### Your objective
Rewrite the listing below with "column header" changed to "column title" and everything else left as it is. Omit the pictures.
[Start Material provided]
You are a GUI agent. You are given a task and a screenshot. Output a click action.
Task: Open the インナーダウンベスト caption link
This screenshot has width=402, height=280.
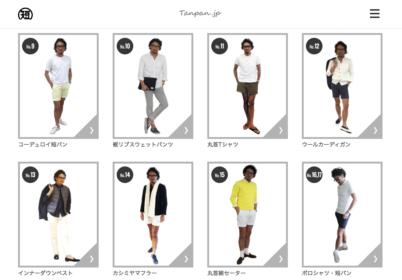[45, 273]
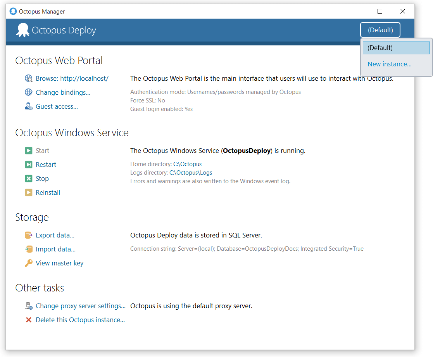Click the green Stop service X icon
The width and height of the screenshot is (433, 357).
click(29, 179)
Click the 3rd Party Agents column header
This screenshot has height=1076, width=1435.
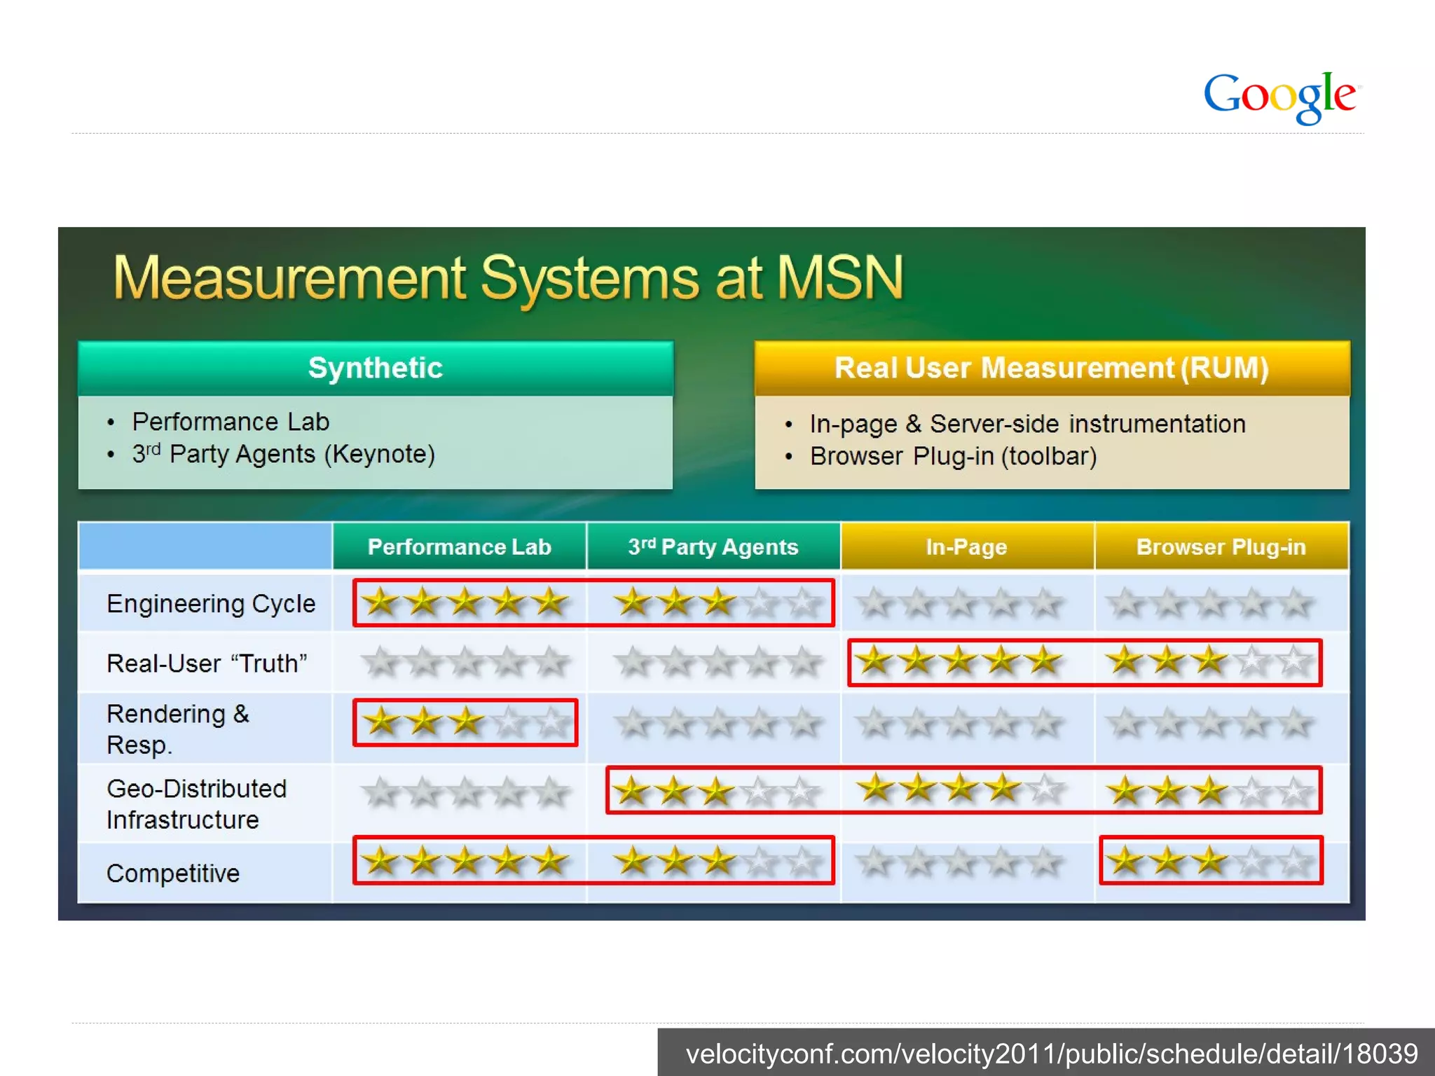click(713, 546)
[End Material provided]
### Written answer
You are a GUI agent. You are given a task and a screenshot. Output a click action.
Task: Open the インナーダウンベスト caption link
This screenshot has width=402, height=280.
[45, 273]
Click the green Stop service X icon
The width and height of the screenshot is (433, 357).
click(29, 179)
Click the 3rd Party Agents column title
This screenshot has height=1076, width=1435.
click(713, 546)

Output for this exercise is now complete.